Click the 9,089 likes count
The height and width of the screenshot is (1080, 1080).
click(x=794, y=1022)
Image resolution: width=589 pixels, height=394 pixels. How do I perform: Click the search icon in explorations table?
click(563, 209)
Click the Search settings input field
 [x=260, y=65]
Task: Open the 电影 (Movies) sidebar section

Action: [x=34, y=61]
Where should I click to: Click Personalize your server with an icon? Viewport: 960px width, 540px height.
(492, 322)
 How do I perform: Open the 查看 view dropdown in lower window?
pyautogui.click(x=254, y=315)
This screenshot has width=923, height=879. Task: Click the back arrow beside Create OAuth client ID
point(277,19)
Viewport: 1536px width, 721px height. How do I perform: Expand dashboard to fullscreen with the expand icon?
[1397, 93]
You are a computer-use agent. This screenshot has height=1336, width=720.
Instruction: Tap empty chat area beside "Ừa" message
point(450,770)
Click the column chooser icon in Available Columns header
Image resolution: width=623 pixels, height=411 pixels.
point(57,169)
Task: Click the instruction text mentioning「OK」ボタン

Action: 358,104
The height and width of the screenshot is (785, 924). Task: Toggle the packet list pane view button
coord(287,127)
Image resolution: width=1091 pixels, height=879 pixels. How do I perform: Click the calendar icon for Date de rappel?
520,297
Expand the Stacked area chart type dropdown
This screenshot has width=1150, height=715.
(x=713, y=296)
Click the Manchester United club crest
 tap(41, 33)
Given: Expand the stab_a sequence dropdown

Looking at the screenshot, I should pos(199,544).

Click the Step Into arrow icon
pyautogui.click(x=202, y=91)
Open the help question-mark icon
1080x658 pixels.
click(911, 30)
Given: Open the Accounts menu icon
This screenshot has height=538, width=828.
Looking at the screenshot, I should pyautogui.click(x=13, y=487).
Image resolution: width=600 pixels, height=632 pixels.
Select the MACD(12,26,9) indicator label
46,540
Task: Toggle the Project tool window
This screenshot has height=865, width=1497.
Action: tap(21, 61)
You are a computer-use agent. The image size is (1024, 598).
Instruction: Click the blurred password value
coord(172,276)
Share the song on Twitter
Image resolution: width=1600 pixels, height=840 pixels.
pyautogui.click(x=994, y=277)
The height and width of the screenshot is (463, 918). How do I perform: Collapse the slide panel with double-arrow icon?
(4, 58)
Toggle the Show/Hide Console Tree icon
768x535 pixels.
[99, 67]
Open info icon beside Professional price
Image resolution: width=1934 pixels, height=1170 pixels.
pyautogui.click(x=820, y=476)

::::::::::

WORK REQUIRED ▸
From the data above, output every line exactly.

WRITTEN RESPONSE ▸
Click the 9,089 likes count
The height and width of the screenshot is (1080, 1080).
click(x=794, y=1022)
Image resolution: width=589 pixels, height=394 pixels. How do I perform: Click the search icon in explorations table?
click(563, 209)
Click the Search settings input field
 [x=260, y=65]
Task: Open the 电影 (Movies) sidebar section

Action: [x=34, y=61]
Where should I click to: Click Personalize your server with an icon? Viewport: 960px width, 540px height.
(492, 322)
 How do I perform: Open the 查看 view dropdown in lower window?
pyautogui.click(x=254, y=315)
This screenshot has width=923, height=879. Task: Click the back arrow beside Create OAuth client ID
point(277,19)
Viewport: 1536px width, 721px height. How do I perform: Expand dashboard to fullscreen with the expand icon?
[1397, 93]
You are a computer-use agent. This screenshot has height=1336, width=720.
Instruction: Tap empty chat area beside "Ừa" message
point(450,770)
Click the column chooser icon in Available Columns header
Image resolution: width=623 pixels, height=411 pixels.
point(57,169)
Task: Click the instruction text mentioning「OK」ボタン

Action: 358,104
The height and width of the screenshot is (785, 924). Task: Toggle the packet list pane view button
coord(287,127)
Image resolution: width=1091 pixels, height=879 pixels. How do I perform: Click the calendar icon for Date de rappel?
520,297
Expand the Stacked area chart type dropdown
This screenshot has width=1150, height=715.
(x=713, y=296)
Click the Manchester United club crest
 tap(41, 33)
Given: Expand the stab_a sequence dropdown

Looking at the screenshot, I should pos(199,544).

Click the Step Into arrow icon
pyautogui.click(x=202, y=91)
Open the help question-mark icon
1080x658 pixels.
click(911, 30)
Given: Open the Accounts menu icon
This screenshot has height=538, width=828.
Looking at the screenshot, I should pyautogui.click(x=13, y=487).
Image resolution: width=600 pixels, height=632 pixels.
Select the MACD(12,26,9) indicator label
46,540
Task: Toggle the Project tool window
This screenshot has height=865, width=1497.
Action: tap(21, 61)
You are a computer-use agent. The image size is (1024, 598).
Instruction: Click the blurred password value
coord(172,276)
Share the song on Twitter
Image resolution: width=1600 pixels, height=840 pixels.
pyautogui.click(x=994, y=277)
The height and width of the screenshot is (463, 918). How do I perform: Collapse the slide panel with double-arrow icon?
(4, 58)
Toggle the Show/Hide Console Tree icon
768x535 pixels.
[99, 67]
Open info icon beside Professional price
Image resolution: width=1934 pixels, height=1170 pixels.
pyautogui.click(x=820, y=476)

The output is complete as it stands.